• _EXERCISE_
Start with the line that holds "The width and". Please copy it and each remaining line below exactly, leaving pictures out.

Stored data entries:
········
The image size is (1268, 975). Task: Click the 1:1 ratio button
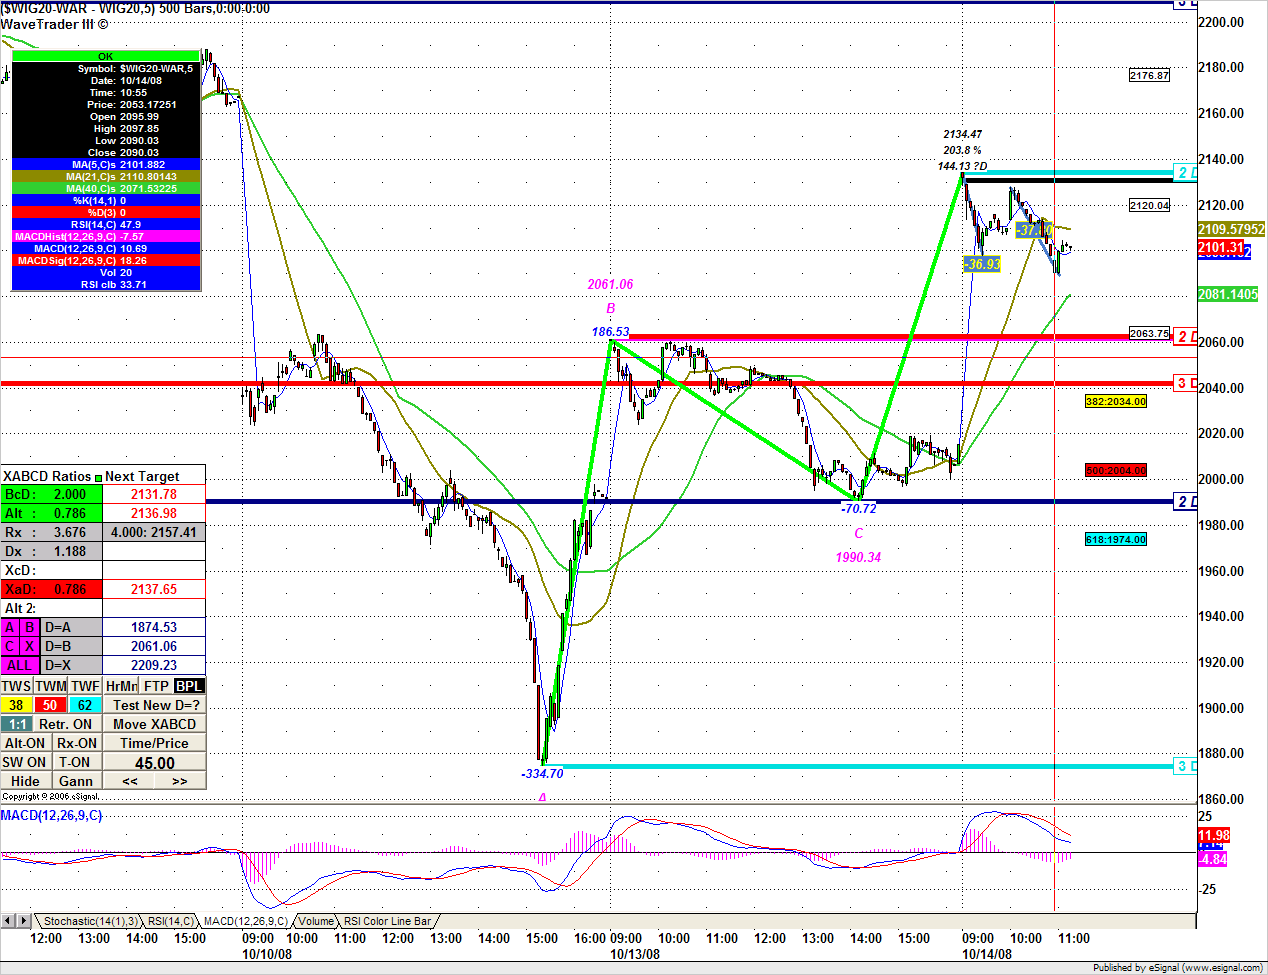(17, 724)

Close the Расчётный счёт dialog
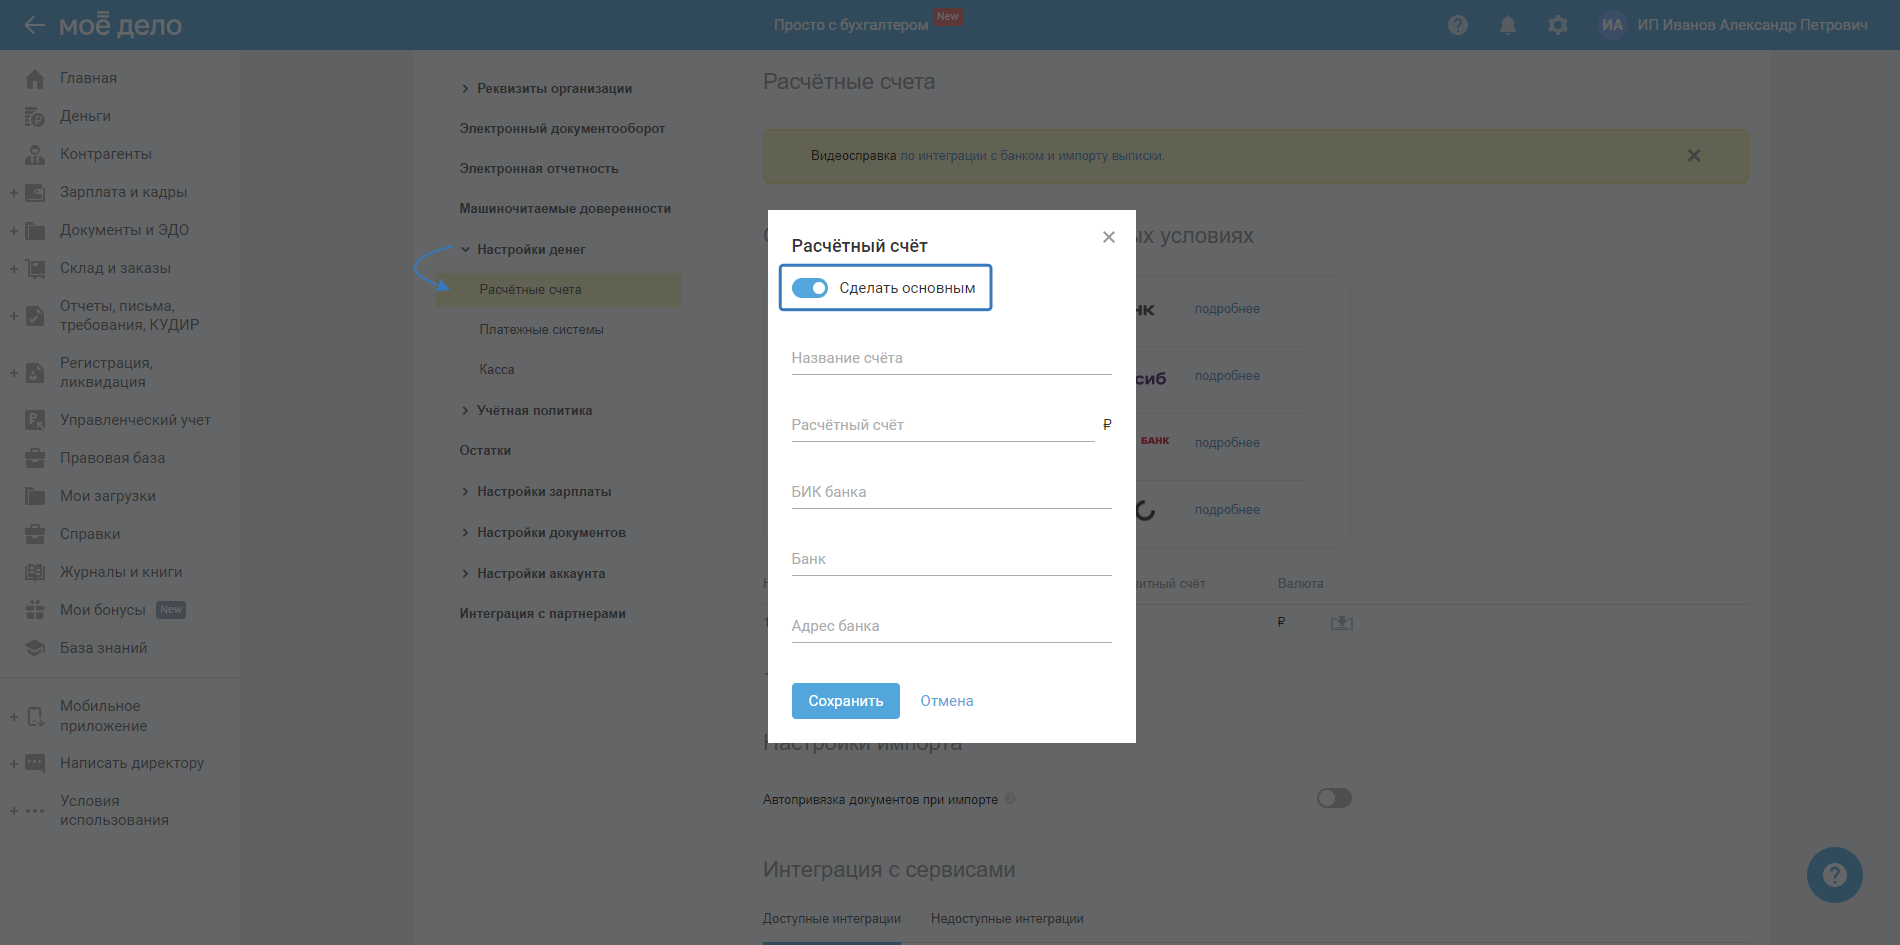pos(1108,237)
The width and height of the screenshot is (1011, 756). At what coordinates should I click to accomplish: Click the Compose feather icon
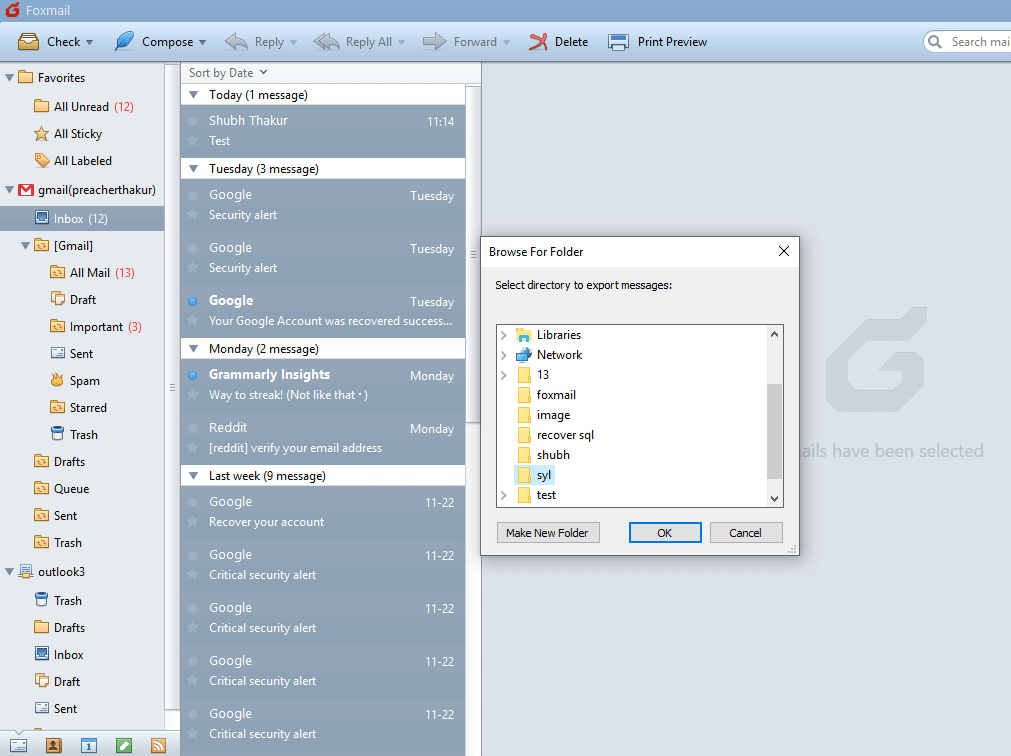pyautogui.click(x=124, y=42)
········
• _OUTPUT_
The width and height of the screenshot is (1011, 756). At what coordinates should I click to accomplish: Click the Compose feather icon
pyautogui.click(x=124, y=42)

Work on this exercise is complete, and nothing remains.